------ DATA ------
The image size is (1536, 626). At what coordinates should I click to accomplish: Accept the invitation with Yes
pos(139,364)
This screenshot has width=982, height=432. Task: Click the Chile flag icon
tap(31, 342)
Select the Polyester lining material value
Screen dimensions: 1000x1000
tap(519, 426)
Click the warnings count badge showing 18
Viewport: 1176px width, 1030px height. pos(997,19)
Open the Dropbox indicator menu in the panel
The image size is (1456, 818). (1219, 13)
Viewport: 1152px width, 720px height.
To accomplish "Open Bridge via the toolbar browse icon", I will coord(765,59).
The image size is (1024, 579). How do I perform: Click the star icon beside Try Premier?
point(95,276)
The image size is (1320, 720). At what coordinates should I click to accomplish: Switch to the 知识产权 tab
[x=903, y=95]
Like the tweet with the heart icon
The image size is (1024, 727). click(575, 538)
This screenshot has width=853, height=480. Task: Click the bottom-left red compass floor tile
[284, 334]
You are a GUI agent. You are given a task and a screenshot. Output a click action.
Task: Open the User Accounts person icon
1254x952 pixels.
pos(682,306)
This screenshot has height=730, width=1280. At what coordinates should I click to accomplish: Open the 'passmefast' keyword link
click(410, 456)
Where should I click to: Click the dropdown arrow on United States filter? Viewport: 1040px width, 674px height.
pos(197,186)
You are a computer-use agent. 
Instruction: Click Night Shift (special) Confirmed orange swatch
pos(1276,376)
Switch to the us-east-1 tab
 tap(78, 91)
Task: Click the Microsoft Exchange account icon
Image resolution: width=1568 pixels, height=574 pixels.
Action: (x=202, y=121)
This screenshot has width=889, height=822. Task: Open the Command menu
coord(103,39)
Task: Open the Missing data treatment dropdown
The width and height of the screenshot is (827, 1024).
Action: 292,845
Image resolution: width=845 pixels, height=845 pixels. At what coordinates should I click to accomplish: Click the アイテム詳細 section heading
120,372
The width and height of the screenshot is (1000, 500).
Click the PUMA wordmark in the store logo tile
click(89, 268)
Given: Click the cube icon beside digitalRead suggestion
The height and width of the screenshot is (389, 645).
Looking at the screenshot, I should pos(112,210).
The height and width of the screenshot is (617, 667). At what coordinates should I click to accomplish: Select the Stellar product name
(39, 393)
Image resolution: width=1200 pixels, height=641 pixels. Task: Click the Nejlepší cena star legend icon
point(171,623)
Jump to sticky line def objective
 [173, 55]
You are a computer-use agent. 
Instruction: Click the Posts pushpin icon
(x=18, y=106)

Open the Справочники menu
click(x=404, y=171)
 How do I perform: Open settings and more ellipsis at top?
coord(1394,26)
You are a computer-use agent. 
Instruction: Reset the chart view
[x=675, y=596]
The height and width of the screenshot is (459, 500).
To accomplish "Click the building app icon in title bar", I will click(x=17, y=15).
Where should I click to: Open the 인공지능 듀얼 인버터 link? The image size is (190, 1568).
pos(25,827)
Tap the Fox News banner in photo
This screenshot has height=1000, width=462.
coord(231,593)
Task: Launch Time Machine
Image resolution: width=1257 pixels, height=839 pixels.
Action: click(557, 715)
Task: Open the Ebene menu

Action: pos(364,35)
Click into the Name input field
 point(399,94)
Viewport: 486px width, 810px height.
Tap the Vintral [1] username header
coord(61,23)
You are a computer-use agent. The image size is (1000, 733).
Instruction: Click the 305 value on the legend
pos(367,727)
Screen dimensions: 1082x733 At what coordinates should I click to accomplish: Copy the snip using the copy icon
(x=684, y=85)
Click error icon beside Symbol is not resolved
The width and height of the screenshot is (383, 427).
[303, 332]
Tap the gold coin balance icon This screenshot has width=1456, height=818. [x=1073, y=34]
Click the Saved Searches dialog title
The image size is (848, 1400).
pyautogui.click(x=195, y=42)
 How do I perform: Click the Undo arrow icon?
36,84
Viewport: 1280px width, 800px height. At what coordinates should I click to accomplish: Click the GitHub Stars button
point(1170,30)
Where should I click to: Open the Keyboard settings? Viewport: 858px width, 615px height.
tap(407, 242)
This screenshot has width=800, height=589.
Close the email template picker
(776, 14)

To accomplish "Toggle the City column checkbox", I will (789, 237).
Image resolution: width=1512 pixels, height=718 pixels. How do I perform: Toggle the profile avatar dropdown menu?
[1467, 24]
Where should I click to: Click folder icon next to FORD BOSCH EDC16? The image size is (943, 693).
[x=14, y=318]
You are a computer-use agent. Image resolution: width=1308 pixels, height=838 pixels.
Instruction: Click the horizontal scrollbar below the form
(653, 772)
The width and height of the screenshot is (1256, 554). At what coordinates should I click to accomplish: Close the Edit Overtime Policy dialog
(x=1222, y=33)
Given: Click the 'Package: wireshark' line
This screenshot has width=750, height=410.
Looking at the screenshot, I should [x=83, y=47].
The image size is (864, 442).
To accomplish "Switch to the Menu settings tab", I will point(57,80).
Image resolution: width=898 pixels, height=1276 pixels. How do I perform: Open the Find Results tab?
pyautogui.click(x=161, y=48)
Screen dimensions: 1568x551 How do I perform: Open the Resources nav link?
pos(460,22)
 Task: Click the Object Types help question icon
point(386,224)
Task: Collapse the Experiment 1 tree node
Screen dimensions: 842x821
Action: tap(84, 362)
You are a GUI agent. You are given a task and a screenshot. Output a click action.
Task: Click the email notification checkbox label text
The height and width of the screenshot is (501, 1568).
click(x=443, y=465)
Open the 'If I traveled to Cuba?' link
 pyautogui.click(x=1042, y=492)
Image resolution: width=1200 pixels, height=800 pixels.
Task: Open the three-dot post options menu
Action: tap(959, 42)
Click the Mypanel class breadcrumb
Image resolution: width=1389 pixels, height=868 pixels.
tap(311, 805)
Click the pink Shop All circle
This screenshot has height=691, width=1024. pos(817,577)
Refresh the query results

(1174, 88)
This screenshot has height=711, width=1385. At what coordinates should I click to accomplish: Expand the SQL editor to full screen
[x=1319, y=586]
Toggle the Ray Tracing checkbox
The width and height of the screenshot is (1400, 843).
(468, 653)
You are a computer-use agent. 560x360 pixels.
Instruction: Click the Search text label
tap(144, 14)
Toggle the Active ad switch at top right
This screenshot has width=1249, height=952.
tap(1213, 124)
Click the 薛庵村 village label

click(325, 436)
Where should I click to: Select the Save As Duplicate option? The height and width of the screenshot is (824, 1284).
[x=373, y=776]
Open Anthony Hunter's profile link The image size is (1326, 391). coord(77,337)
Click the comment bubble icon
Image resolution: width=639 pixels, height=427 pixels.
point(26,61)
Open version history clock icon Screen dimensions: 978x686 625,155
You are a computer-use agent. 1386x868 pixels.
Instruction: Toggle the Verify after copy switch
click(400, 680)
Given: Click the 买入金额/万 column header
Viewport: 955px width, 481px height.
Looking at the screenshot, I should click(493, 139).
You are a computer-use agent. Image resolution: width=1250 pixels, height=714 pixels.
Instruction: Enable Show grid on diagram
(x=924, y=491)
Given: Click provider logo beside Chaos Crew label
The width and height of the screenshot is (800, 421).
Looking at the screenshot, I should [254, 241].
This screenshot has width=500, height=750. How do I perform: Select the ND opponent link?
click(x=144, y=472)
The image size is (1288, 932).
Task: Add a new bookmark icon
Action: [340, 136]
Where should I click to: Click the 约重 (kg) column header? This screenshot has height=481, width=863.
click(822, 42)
------
WHAT THE TASK REQUIRES:
Quote verbatim the opening lines of the listing above, ending with the line where "Select the Polyester lining material value" appears; include both endpoints and nothing more.

EXERCISE OUTPUT:
The image size is (1536, 626). At what coordinates should I click to accomplish: Accept the invitation with Yes
pos(139,364)
This screenshot has width=982, height=432. Task: Click the Chile flag icon
tap(31, 342)
Select the Polyester lining material value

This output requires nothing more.